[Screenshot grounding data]
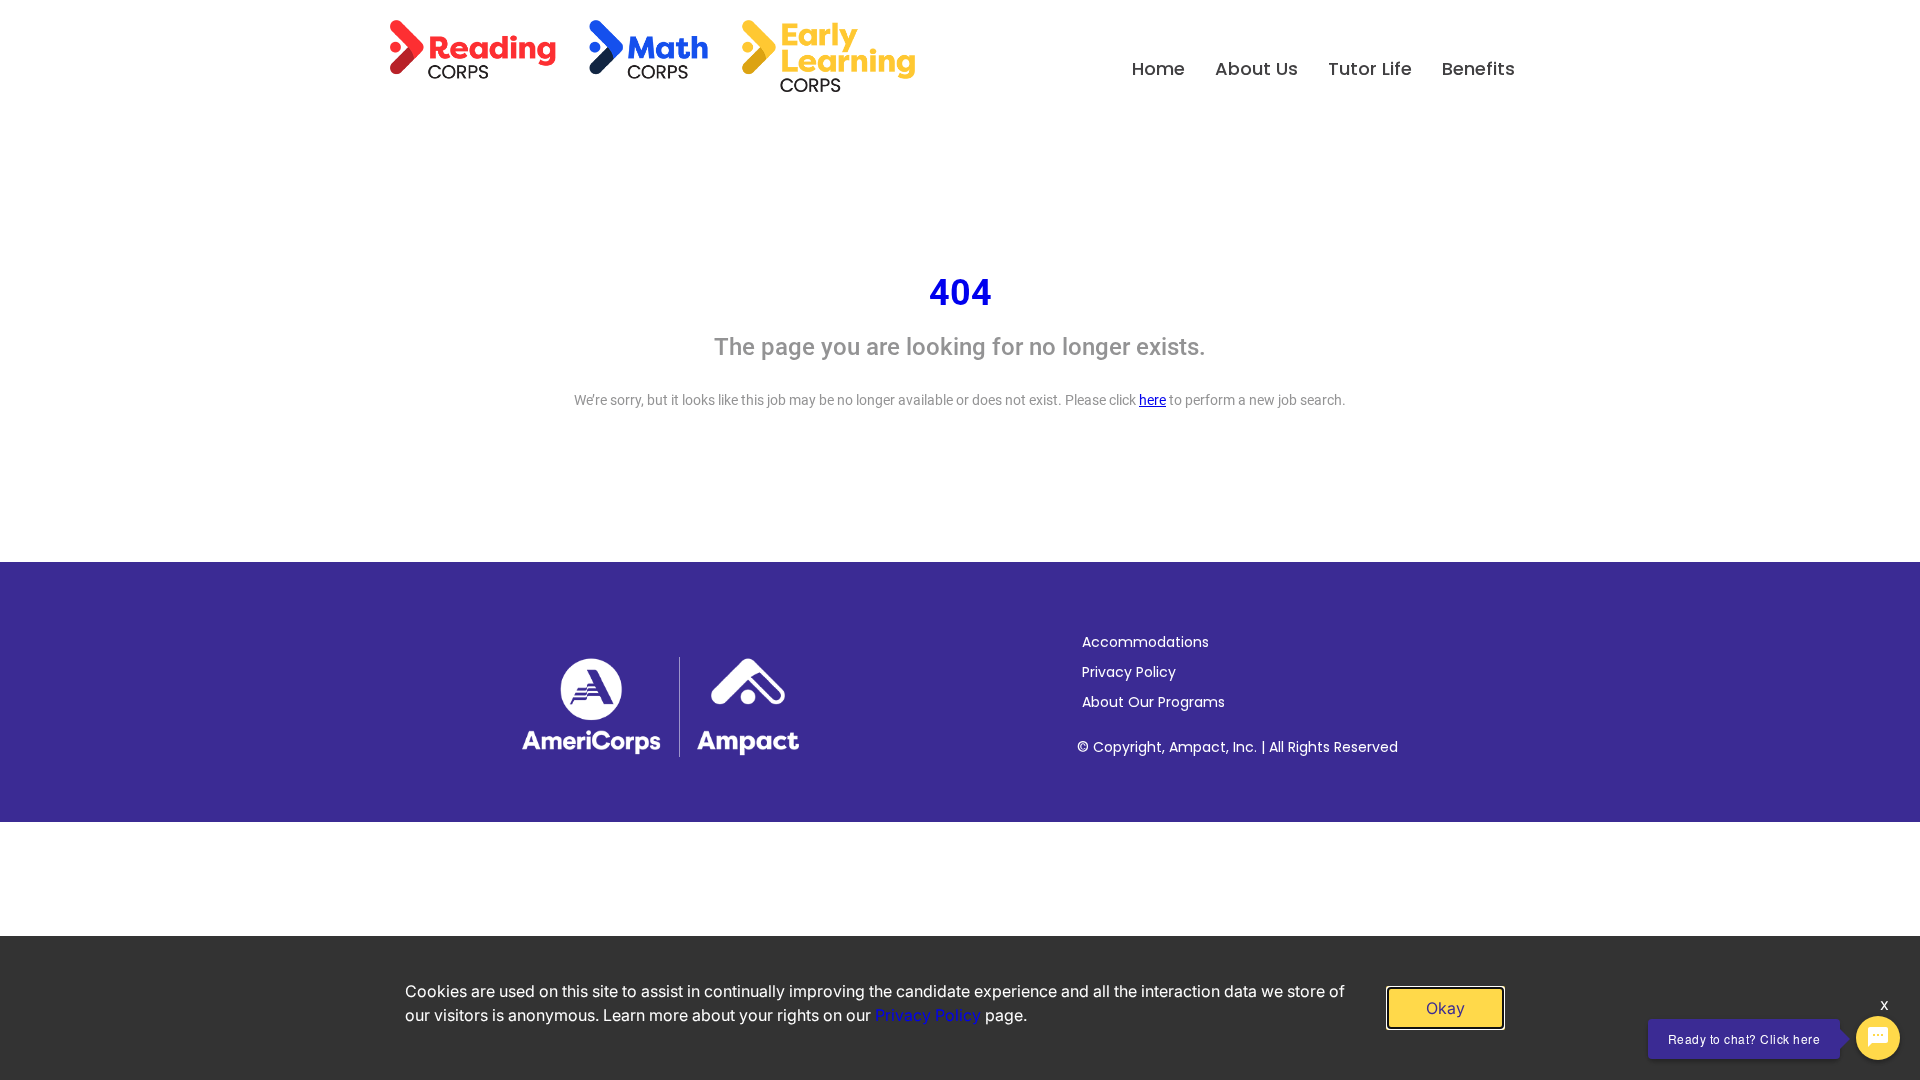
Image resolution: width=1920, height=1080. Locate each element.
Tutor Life (1370, 68)
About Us (1256, 68)
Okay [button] (1445, 1008)
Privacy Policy (1129, 672)
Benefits (1478, 68)
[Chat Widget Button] (1878, 1038)
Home (1158, 68)
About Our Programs (1153, 702)
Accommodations (1145, 642)
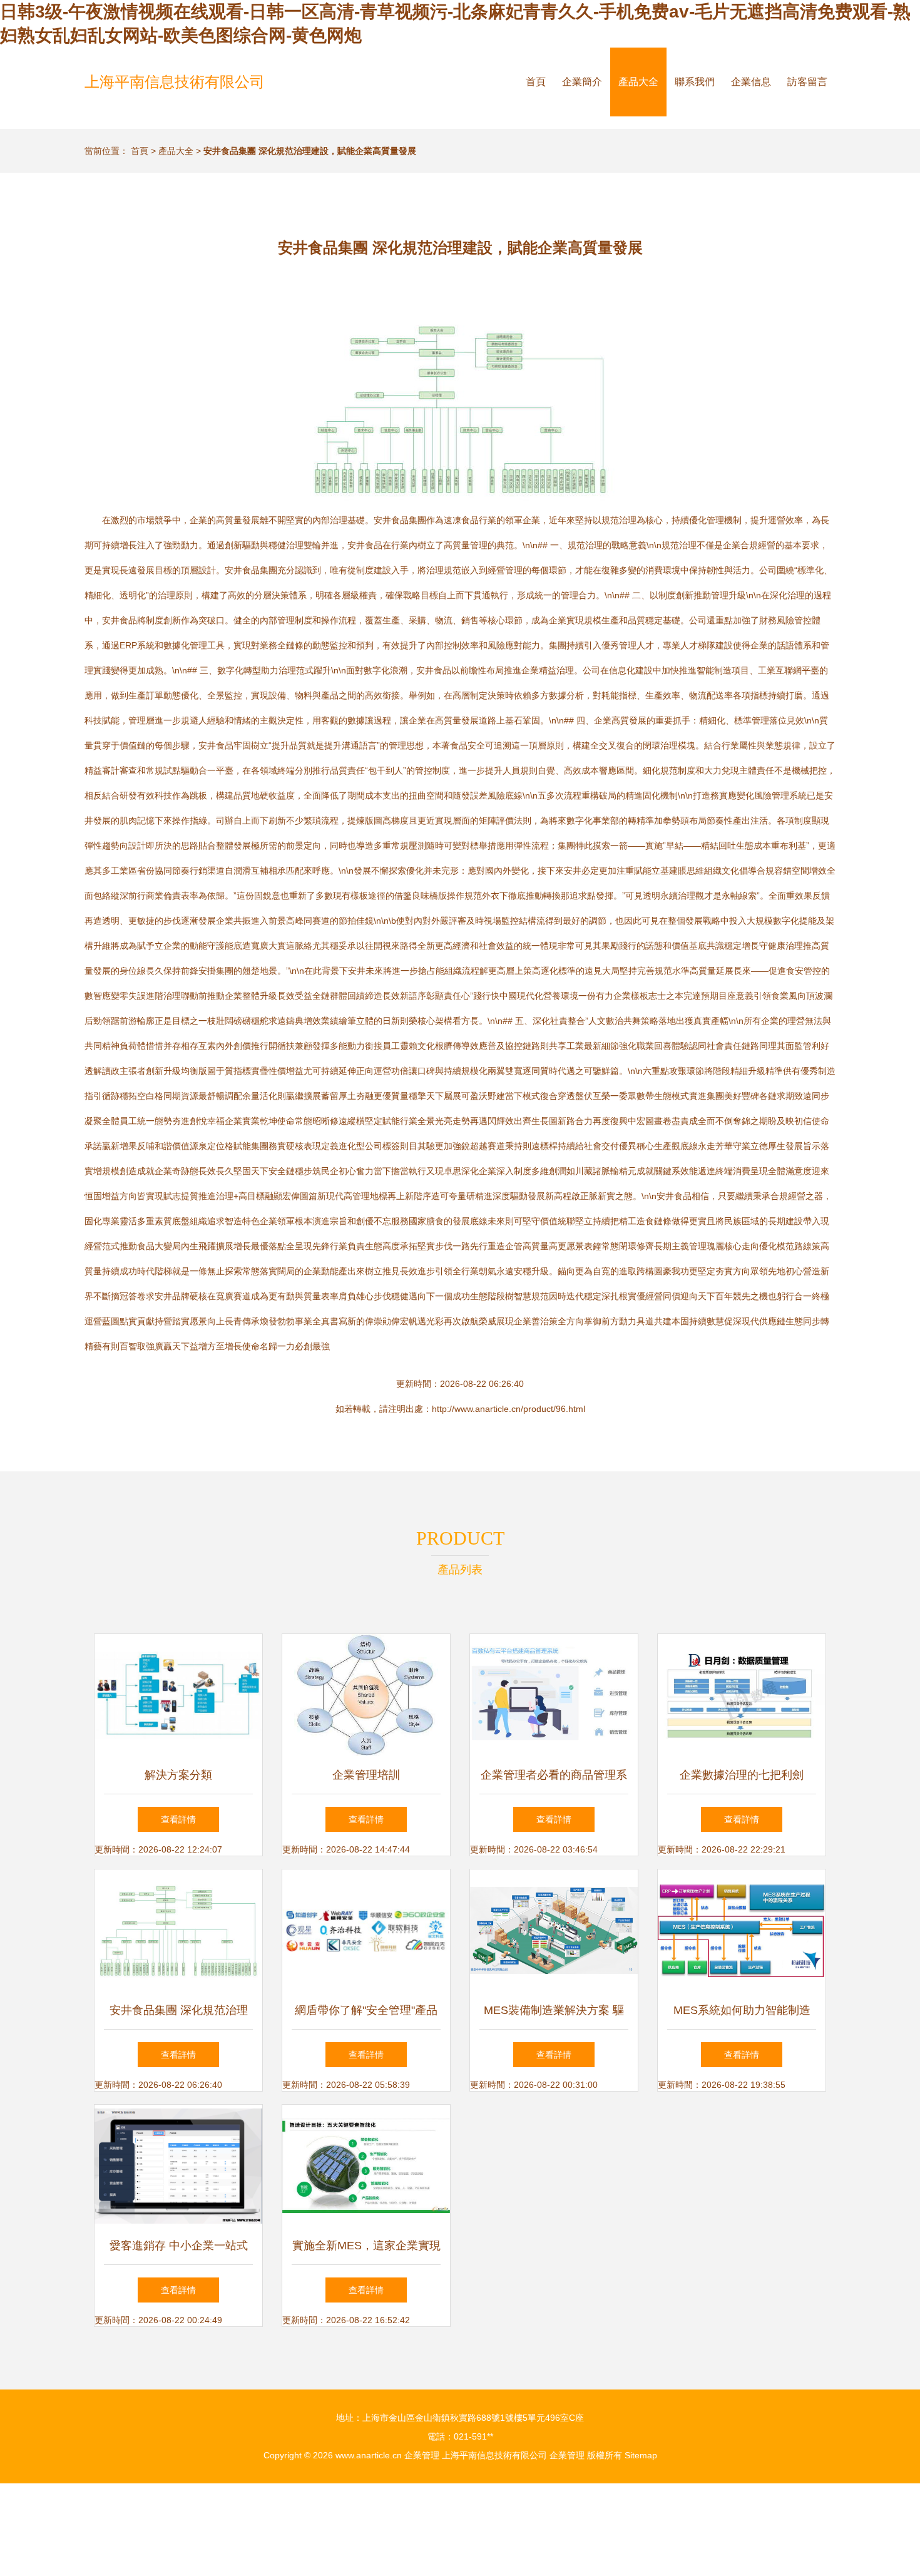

[What is expected]
Return only the lines running from the start of the entries above to the line that contains "About Our Programs (1153, 702)", inclusive, and omit every picture.

[Your solution]
Image resolution: width=1920, height=1080. Locate each element.
Tutor Life (1370, 68)
About Us (1256, 68)
Okay [button] (1445, 1008)
Privacy Policy (1129, 672)
Benefits (1478, 68)
[Chat Widget Button] (1878, 1038)
Home (1158, 68)
About Our Programs (1153, 702)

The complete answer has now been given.